- Emanuel Zgraggen (ez), December 5th, 2011
This project explores ways of estimating the decade a picture was taken in. All training and testing was done using a dataset of 2'195 Flickr images for the five-decade span between 1930-1979. Some experiments were conducted to get a sense of how good humans are at this task. The project presents an algorithm that significantly outperforms humans.
The dataset used in this project contains 2'195 Flickr images (439 per decade) for the five-decade span between 1930-1979. For each of the images we know the exact date when it was taken.
How good are humans?
Even for humans this task is really hard. In order to get an estimate of how good humans are, I randomly sampled 50 images from each decade and posted them on Amazon Mechanical Turk as a classification HIT (Human Intelligence Tasks). Each image was dated by 5 different workers and each HIT was rewarded with 0.01$. The workers were asked to assign a specific year in the range of 1930 - 1979 to each image. The 1'250 results were compared against the ground-truth and converted into a simple accuracy (number of correct classifications / number of trials). For this evaluation I only considered if the decade was correct. With an accuracy of 26.64% humans are only slightly better than chance (20%). One interesting phenomenon is that humans tend to classify images to more recent decades. A lot more images got classified to the 70s category than to any other.
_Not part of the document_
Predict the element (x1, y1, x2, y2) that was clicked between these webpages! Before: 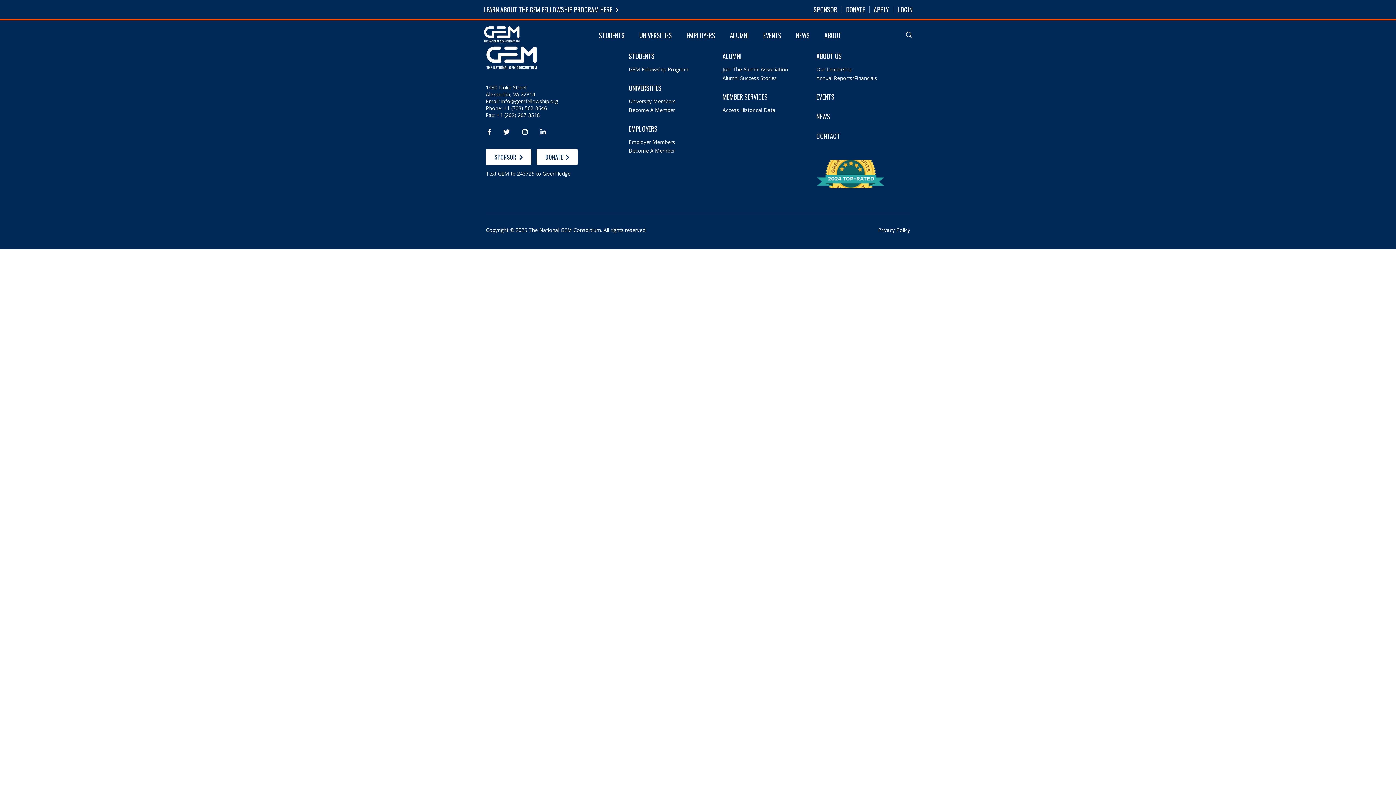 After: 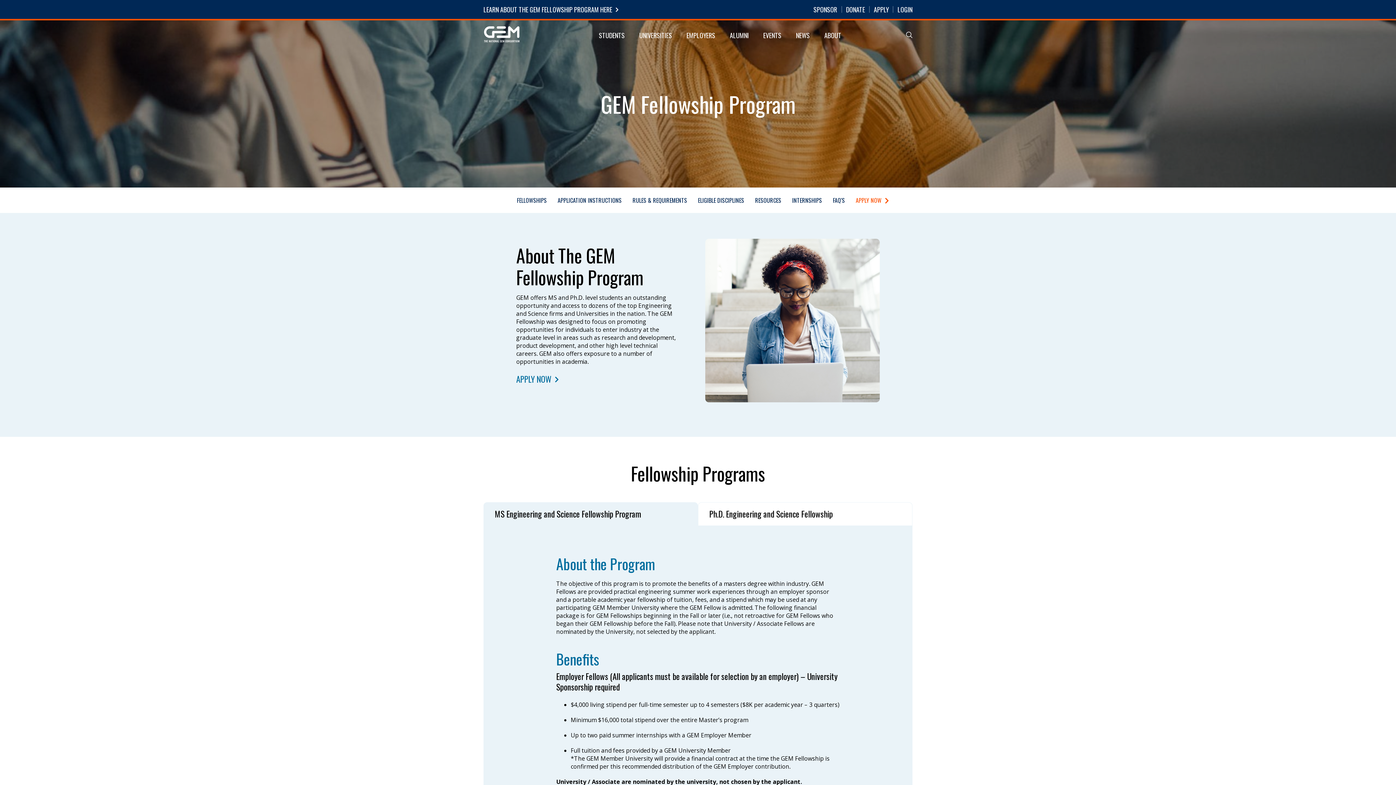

The problem is setup up as a classification task. At test time, the algorithm should assign a unique category label to each image. In our case the categories are the decades from 1930 - 1979. The algorithm performs a random test / train split for all images in a certain decade. The training images are then converted into their feature representation. The algorithm trains 1-vs-all classifiers for each decade. Using the test images, the solution measures the accuracy for each classifier. I experimented with different features, which are all explained in greater detail in the following sections.
SIFT Bag of Words
The algorithm collects many densely sampled SIFT features for all the training images. By running k-means, these features are clustered into M visual words, the vocabulary. For each of the training images a histogram indicating how often each visual word is occurring gets computed. This gives us a M-dimensional representation ("bag of words") which is directly used as an input to the classifier.
HOG Bag of Words
This feature follows the same approach as the SIFT Bag of Words, but instead of using SIFT features it is using densely sampled HOG features.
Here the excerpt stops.